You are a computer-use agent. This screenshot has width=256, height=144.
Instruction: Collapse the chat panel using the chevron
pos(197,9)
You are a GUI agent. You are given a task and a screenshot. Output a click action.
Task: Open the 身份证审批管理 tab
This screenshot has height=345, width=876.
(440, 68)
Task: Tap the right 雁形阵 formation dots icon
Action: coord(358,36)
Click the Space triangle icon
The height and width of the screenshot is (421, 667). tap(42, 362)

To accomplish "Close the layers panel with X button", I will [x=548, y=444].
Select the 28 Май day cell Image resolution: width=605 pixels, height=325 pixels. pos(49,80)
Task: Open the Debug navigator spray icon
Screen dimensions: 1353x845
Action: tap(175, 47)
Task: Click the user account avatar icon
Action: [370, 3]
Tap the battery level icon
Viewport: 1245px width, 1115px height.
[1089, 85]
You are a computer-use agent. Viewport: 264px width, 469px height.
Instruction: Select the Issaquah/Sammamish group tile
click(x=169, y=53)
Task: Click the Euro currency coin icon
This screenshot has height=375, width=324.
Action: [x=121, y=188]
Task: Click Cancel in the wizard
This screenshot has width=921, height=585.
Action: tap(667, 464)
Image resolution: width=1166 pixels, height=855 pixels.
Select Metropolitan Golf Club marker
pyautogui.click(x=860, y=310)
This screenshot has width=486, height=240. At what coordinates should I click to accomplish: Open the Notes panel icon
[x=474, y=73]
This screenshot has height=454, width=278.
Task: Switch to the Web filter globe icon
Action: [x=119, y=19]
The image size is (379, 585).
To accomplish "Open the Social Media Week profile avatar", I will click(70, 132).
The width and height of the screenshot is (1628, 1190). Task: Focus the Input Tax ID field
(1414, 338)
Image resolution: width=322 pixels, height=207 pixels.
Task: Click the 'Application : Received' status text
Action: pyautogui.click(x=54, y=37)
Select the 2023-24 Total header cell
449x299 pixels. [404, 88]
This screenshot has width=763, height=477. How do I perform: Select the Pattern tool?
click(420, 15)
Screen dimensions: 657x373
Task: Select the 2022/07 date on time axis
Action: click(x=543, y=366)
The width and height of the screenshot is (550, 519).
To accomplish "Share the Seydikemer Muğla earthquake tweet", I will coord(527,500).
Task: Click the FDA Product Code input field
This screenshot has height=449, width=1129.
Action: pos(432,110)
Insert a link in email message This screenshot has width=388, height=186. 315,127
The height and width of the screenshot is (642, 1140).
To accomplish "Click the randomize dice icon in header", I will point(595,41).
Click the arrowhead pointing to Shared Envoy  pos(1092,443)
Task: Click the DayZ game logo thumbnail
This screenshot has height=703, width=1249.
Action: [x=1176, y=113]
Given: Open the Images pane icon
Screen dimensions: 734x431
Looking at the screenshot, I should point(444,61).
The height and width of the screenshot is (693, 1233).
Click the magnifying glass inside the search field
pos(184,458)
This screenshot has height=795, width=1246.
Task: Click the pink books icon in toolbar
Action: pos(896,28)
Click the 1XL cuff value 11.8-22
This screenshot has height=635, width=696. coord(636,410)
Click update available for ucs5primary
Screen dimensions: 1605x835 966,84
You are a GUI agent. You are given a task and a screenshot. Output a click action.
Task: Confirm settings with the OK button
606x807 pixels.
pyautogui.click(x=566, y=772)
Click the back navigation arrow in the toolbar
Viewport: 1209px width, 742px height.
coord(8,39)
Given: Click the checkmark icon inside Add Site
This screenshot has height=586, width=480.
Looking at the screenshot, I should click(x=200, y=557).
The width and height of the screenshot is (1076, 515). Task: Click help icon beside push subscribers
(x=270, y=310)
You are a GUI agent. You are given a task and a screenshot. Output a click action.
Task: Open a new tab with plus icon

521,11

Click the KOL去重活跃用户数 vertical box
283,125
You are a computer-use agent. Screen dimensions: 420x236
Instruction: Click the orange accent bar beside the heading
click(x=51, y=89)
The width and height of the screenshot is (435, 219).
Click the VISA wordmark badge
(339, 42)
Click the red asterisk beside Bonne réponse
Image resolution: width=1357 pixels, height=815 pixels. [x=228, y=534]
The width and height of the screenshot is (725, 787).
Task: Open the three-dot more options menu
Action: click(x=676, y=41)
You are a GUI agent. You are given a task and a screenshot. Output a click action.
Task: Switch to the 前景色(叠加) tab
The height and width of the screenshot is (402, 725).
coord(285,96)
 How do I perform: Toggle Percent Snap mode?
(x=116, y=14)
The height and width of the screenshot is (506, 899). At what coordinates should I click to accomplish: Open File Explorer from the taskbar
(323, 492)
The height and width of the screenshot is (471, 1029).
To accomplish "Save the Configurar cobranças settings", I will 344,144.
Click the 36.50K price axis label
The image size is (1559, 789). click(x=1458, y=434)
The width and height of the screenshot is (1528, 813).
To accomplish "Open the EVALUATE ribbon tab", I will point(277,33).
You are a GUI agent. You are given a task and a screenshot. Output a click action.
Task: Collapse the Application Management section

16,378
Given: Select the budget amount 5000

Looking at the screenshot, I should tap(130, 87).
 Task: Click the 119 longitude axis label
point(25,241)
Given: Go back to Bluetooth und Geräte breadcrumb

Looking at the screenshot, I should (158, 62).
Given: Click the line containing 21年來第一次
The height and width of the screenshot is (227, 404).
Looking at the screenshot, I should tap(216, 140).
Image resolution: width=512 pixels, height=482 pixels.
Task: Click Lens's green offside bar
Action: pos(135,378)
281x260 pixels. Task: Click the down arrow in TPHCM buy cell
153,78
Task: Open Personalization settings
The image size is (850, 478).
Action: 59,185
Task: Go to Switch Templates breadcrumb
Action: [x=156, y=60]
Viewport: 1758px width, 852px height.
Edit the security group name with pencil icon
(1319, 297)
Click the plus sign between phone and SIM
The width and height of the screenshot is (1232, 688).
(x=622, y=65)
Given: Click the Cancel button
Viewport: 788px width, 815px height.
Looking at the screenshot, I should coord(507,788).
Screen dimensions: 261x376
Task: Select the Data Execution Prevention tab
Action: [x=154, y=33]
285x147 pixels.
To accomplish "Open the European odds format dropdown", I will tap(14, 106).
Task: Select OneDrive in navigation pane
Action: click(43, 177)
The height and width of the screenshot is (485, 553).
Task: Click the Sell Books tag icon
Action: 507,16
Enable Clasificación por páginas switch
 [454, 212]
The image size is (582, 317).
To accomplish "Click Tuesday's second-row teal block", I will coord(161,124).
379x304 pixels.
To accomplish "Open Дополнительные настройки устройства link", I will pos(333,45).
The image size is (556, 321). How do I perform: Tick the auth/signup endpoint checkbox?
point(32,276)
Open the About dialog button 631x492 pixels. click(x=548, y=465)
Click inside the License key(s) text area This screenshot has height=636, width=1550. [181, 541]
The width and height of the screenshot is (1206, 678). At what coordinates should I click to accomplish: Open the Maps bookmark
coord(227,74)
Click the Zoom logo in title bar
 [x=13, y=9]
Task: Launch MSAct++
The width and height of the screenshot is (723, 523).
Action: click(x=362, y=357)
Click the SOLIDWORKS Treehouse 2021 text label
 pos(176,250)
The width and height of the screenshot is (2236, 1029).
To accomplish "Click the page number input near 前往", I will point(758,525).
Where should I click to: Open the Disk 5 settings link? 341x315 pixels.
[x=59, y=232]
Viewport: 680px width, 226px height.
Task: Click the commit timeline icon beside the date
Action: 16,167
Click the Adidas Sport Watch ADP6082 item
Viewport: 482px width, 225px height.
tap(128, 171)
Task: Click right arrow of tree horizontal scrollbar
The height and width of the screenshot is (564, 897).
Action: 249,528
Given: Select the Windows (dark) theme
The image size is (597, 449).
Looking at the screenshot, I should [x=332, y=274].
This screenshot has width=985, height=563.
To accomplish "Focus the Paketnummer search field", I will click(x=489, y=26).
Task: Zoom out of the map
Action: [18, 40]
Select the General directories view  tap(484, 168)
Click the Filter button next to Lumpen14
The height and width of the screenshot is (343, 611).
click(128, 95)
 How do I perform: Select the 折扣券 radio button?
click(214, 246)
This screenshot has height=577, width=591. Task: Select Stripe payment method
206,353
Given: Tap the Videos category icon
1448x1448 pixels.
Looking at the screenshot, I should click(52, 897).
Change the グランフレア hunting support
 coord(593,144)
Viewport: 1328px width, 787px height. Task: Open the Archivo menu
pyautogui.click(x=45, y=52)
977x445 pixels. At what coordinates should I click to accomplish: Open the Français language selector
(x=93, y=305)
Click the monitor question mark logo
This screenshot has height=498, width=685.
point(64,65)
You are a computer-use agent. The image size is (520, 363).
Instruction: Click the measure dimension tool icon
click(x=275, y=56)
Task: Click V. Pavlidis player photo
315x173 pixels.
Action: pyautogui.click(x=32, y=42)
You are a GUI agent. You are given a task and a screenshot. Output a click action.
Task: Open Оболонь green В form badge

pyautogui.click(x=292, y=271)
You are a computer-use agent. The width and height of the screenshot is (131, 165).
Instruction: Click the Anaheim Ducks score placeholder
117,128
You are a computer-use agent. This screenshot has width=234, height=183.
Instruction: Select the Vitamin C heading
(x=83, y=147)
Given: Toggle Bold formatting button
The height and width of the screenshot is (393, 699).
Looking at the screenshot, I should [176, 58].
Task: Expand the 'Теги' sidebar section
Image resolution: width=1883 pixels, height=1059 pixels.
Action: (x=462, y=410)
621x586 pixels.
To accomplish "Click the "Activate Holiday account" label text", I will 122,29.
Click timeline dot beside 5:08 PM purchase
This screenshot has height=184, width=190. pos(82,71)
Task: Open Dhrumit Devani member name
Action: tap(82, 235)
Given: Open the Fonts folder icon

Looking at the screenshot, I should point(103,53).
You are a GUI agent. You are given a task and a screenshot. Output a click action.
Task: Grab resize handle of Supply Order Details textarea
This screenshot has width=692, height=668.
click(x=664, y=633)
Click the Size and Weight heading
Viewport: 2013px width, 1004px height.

============================================================

# Aim of the task
Can you rewrite the records starting at the line containing "Open the About" and ending at the line containing "coord(227,74)", requests included, with every coordinate in the answers multiplied by 2.35 and rounded to a whole number (halves rounded up)? Return only those lines.

# The reply
Open the About dialog button 631x492 pixels. click(x=1288, y=1093)
Click inside the License key(s) text area This screenshot has height=636, width=1550. [425, 1271]
The width and height of the screenshot is (1206, 678). At what coordinates should I click to accomplish: Open the Maps bookmark
coord(533,174)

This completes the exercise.